* [WHAT IS EXPECTED]:
Where the records below reach the line containing "Amérique du Sud 2018 (Chili/Argentine/Bolivie/Pérou)", start transcribing, and end with the line containing "Blog de Céline et Pierre (126, 113)", exactly and with nothing else added.
(Beginning of EXERCISE INPUTS)
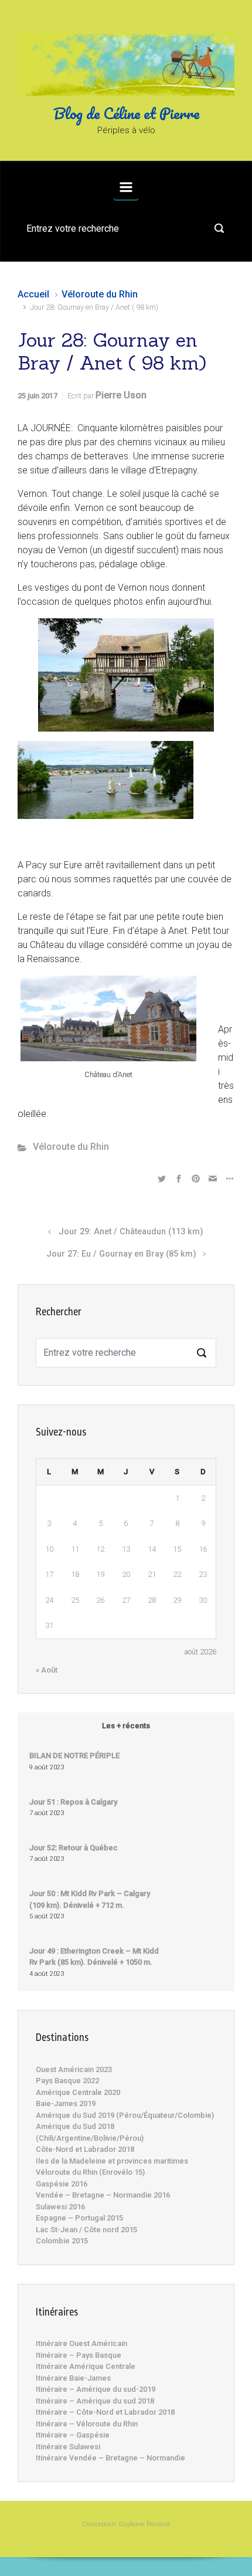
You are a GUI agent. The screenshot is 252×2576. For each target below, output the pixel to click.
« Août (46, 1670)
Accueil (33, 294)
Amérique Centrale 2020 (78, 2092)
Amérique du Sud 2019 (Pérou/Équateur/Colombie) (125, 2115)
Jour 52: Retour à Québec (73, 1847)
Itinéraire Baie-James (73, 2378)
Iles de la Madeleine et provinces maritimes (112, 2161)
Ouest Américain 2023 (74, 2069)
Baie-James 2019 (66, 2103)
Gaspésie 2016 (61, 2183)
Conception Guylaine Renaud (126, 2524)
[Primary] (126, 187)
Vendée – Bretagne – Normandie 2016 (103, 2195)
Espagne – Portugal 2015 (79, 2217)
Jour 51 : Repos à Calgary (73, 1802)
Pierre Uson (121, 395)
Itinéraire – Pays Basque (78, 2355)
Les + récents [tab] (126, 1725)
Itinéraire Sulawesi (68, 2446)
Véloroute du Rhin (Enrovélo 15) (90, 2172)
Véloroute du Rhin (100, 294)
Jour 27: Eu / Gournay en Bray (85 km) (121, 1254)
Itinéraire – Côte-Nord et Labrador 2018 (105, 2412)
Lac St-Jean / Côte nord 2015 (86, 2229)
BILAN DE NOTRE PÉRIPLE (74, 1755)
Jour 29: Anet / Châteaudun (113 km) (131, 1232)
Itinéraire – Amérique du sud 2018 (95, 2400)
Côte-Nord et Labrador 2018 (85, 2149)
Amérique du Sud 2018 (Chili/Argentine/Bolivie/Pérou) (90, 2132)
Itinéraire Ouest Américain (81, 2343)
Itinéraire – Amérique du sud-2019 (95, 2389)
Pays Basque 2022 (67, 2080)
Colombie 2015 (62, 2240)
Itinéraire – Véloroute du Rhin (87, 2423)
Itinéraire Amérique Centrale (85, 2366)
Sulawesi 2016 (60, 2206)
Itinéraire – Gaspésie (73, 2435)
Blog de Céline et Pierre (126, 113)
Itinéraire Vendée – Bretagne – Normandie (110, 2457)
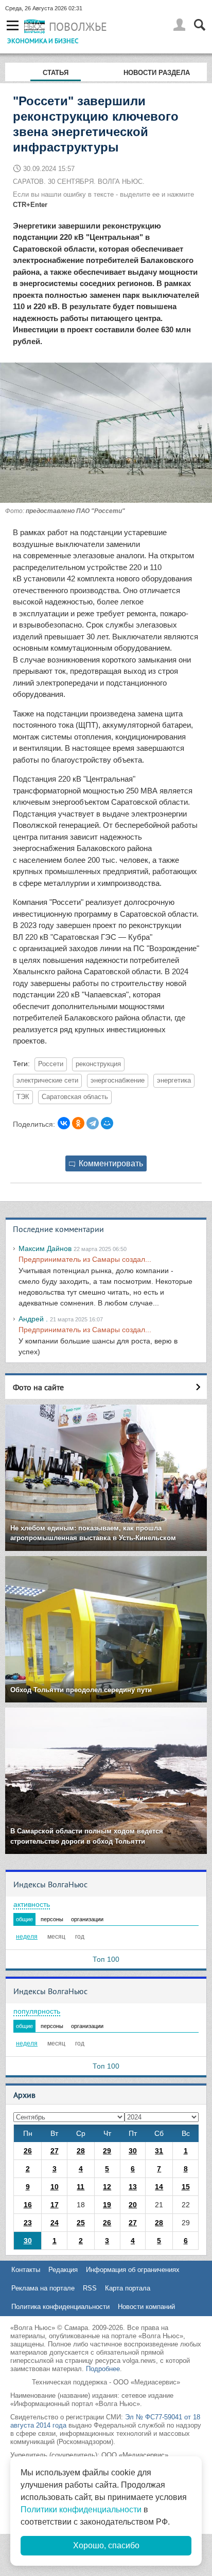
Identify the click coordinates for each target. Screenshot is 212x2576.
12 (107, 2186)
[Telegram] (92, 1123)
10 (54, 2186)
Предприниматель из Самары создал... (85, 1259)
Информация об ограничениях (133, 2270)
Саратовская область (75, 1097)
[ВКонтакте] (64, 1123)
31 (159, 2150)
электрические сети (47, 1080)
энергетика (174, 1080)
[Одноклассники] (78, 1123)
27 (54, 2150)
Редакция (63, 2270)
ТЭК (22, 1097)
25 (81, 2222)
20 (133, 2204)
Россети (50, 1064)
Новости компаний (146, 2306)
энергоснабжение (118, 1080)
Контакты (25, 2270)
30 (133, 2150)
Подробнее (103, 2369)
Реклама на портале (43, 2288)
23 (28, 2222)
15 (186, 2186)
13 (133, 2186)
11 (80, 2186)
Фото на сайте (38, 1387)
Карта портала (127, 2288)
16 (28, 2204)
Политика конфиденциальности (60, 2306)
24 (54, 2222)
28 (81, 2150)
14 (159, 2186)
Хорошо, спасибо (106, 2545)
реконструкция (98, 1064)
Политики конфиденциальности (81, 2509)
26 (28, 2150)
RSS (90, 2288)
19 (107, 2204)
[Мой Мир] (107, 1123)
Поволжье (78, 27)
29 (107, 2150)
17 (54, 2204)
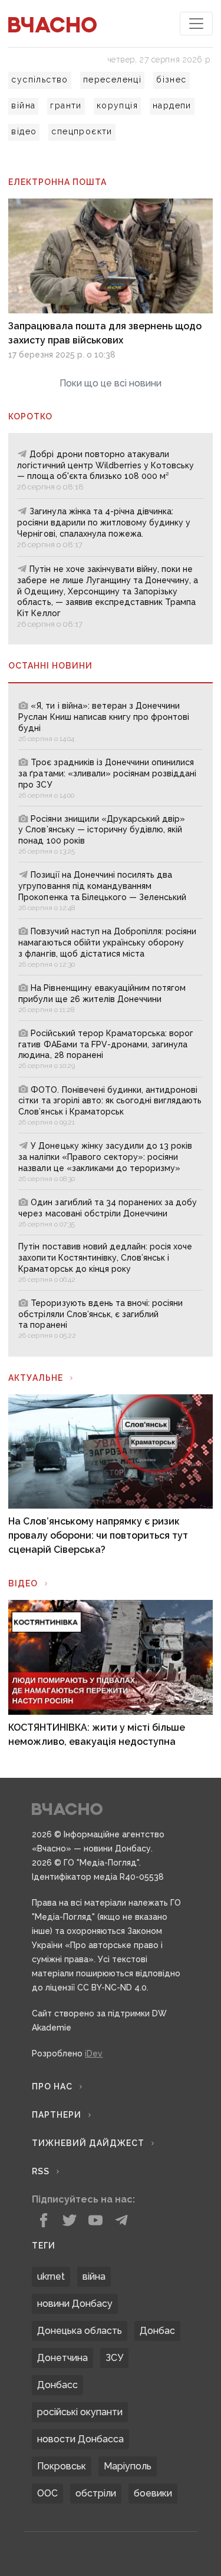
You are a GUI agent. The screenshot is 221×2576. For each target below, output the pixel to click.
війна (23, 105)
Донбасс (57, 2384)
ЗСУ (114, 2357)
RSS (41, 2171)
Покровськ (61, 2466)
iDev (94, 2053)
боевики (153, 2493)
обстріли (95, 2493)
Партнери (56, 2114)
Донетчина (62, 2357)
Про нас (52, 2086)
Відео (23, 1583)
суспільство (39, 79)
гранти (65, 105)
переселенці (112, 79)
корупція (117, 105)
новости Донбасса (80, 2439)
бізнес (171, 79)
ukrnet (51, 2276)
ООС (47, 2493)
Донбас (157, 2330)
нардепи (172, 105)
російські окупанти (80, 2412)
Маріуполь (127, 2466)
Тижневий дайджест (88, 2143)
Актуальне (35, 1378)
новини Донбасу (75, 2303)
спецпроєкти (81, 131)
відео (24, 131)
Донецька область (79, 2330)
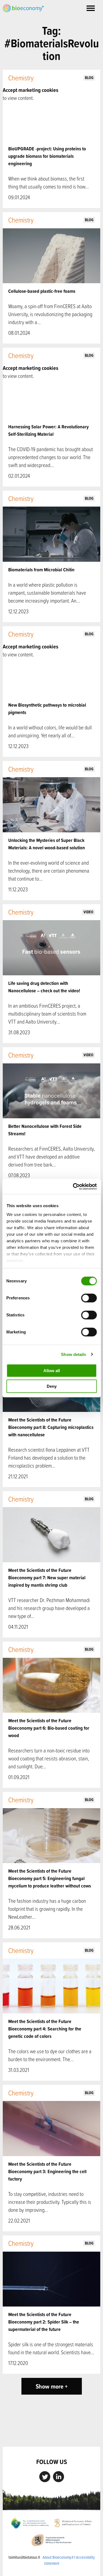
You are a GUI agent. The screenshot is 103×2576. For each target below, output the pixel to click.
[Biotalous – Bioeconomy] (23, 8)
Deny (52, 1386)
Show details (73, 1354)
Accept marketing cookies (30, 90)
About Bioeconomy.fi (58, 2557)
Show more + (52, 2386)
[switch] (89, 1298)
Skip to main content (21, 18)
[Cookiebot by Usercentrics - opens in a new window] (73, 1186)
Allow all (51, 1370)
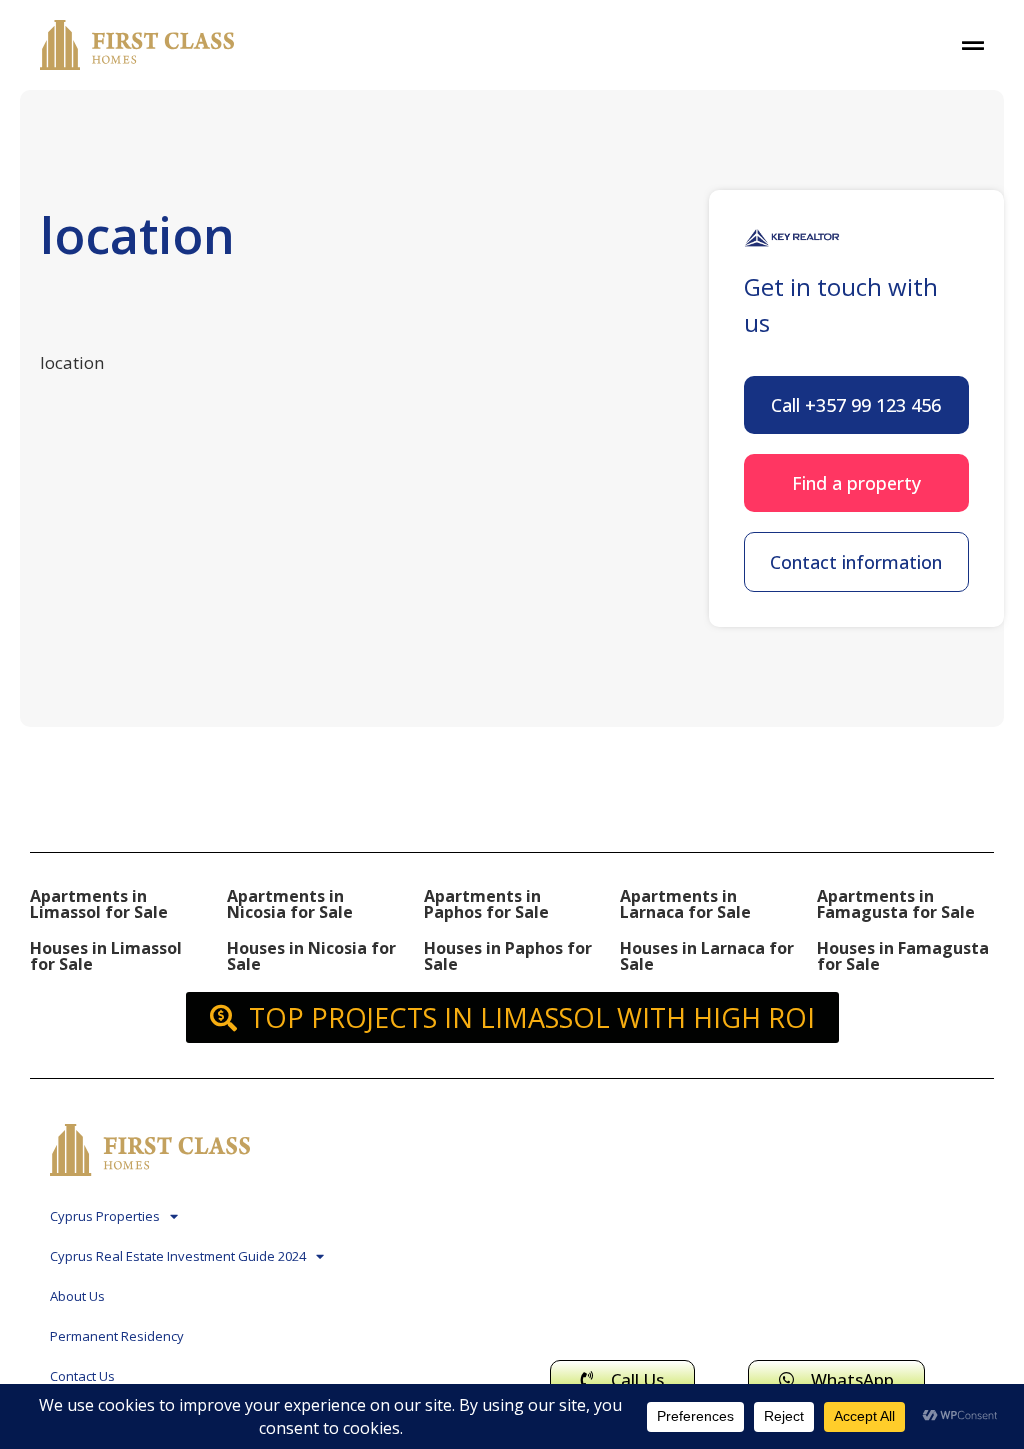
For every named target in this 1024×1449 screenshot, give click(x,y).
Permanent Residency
(End of EXERCISE INPUTS)
* [SOLUTION TO THE PROBLEM]:
Amérique du Sud 2018 (Chili/Argentine/Bolivie/Pérou) (90, 2132)
Itinéraire Ouest Américain (81, 2343)
Itinéraire – Amérique du sud-2019 (95, 2389)
Pays Basque 2022 (67, 2080)
Colombie 2015 (62, 2240)
Itinéraire – Véloroute du Rhin (87, 2423)
Itinéraire Amérique Centrale (85, 2366)
Sulawesi 2016 (60, 2206)
Itinéraire – Gaspésie (73, 2435)
Blog de Céline et Pierre (126, 113)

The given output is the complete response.